Return nothing but the lines from the one containing "The image size is (1096, 575)." through the end of the records below, exactly as they stand and without pictures.

TASK MATERIAL Block Start

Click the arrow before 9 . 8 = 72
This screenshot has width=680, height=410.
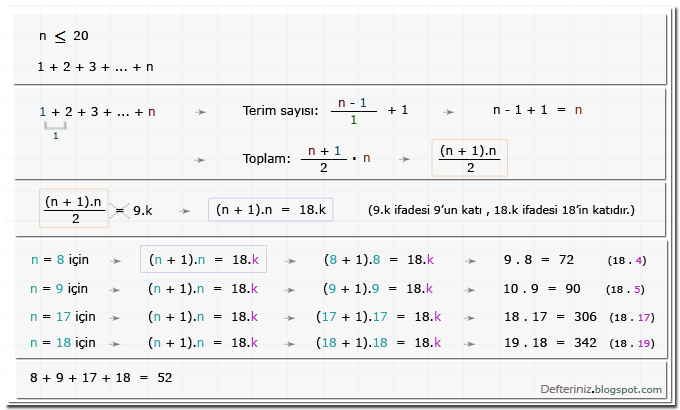(470, 260)
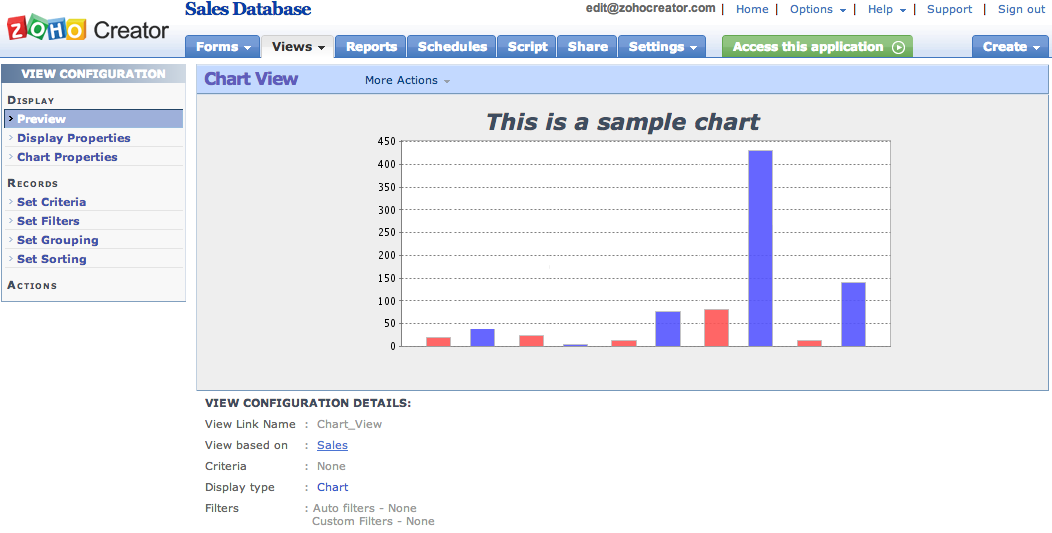
Task: Expand the Settings dropdown menu
Action: coord(662,46)
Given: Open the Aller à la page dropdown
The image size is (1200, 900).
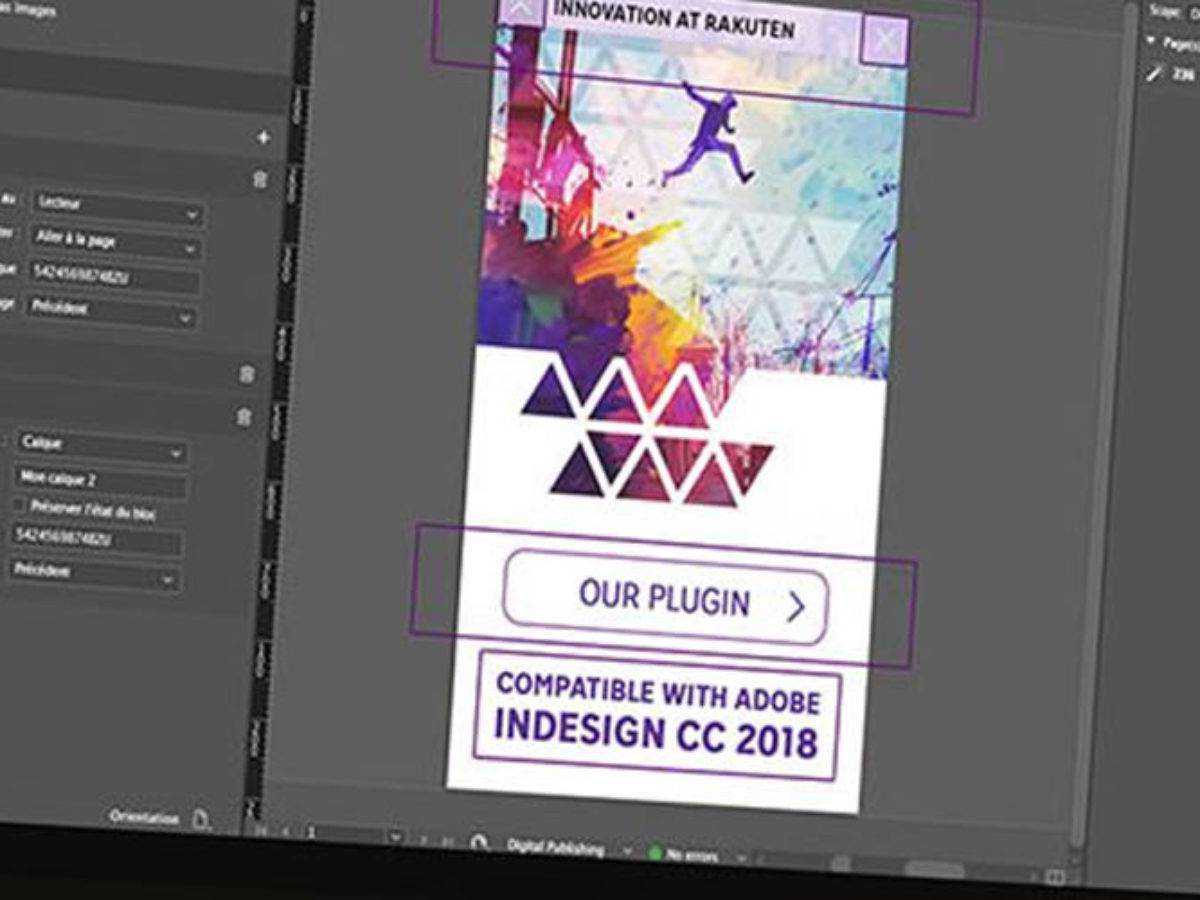Looking at the screenshot, I should tap(118, 242).
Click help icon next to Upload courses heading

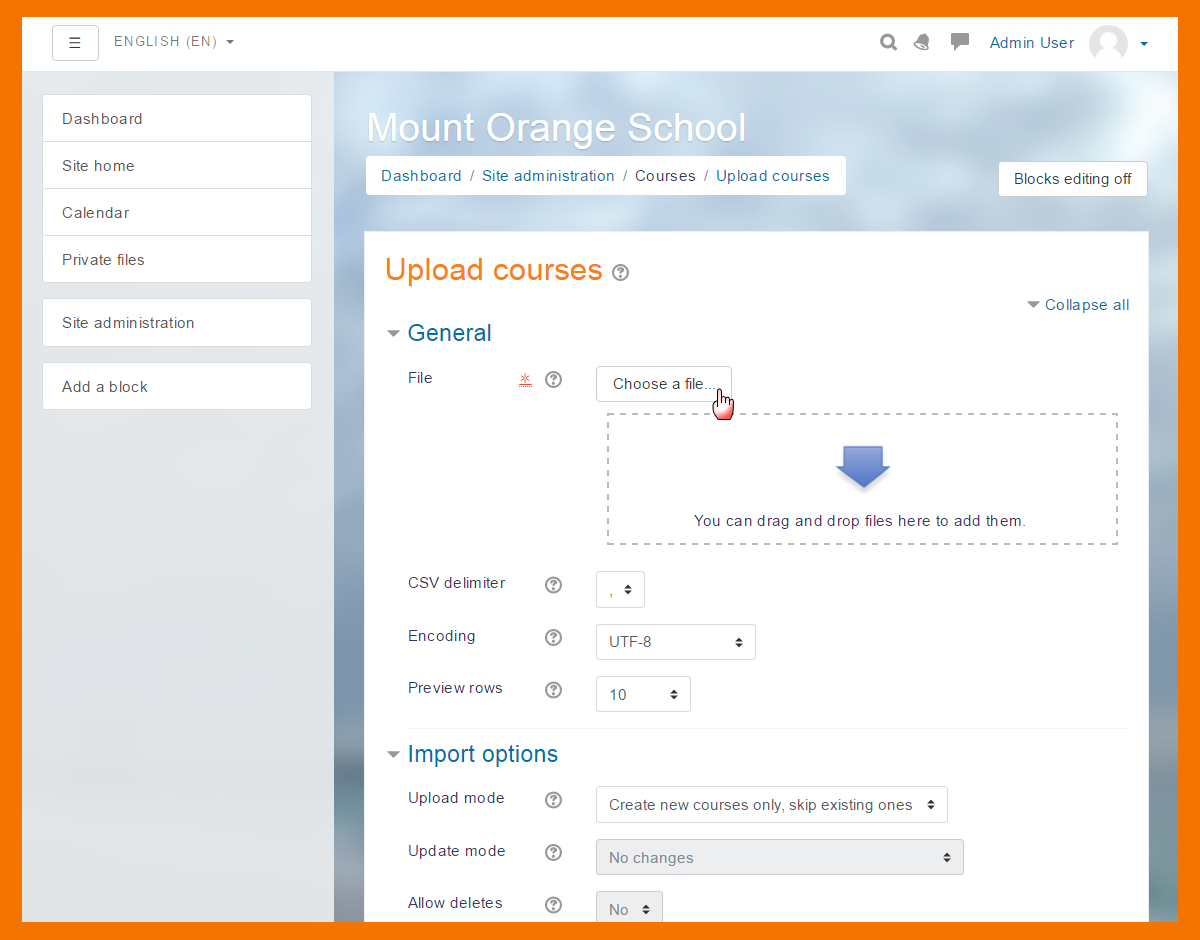tap(620, 272)
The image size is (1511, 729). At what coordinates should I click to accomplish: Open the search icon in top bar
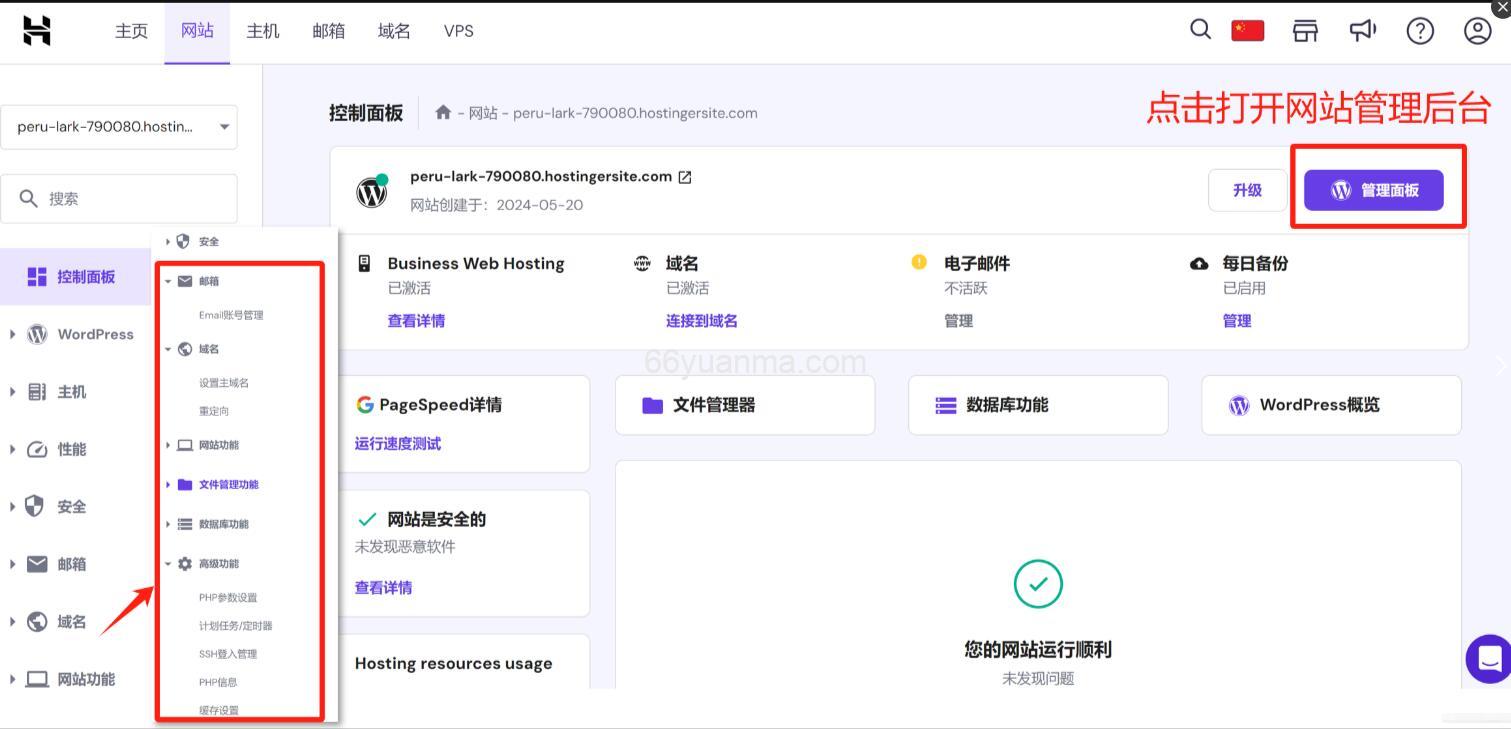point(1199,30)
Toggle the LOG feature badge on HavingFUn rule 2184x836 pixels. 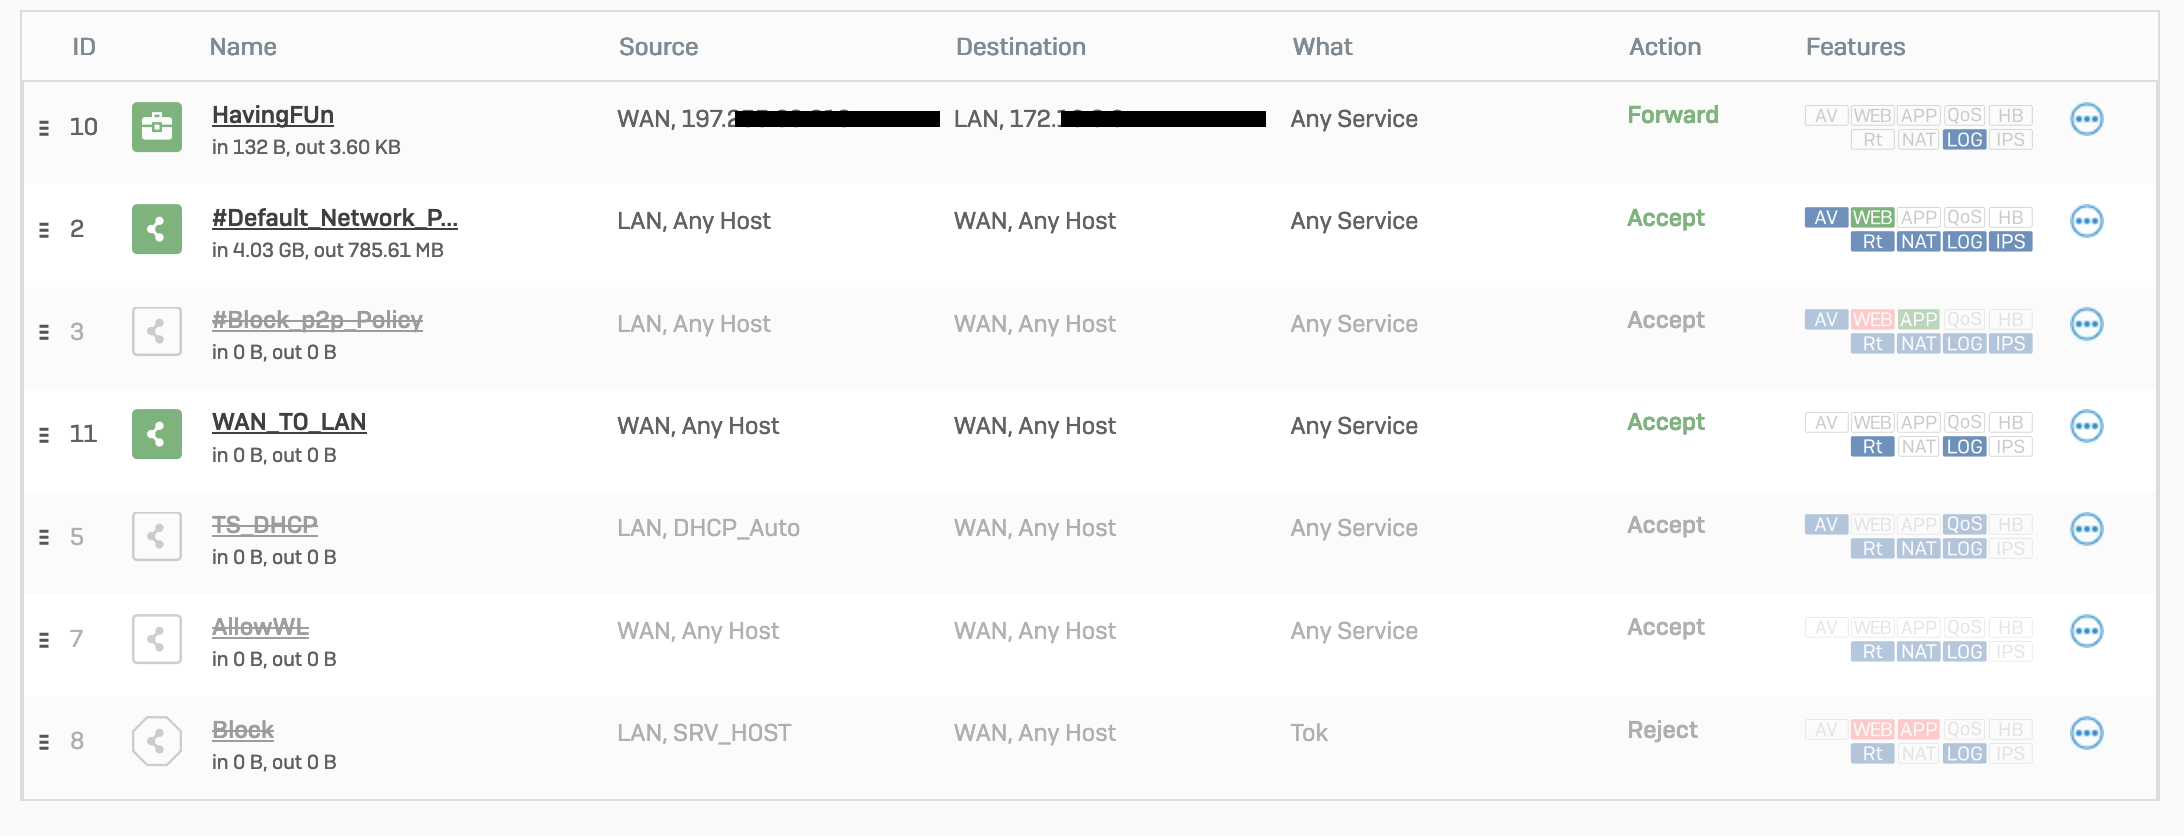point(1964,140)
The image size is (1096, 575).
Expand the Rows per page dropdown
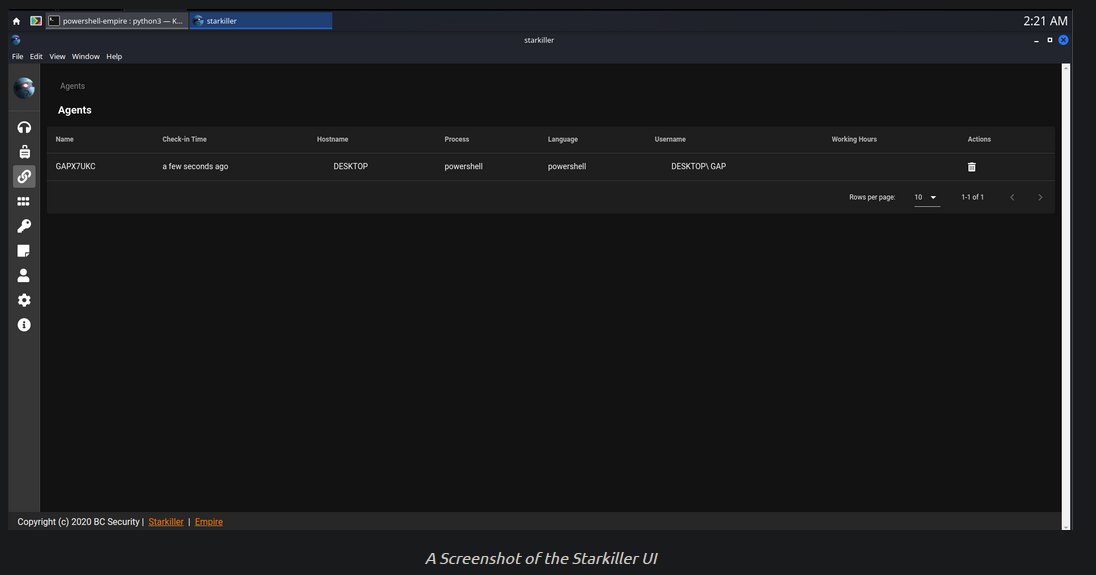point(926,198)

TASK MATERIAL Block End

- **TASK SOLUTION**:
The image size is (1096, 575).
Expand the Rows per page dropdown
point(926,198)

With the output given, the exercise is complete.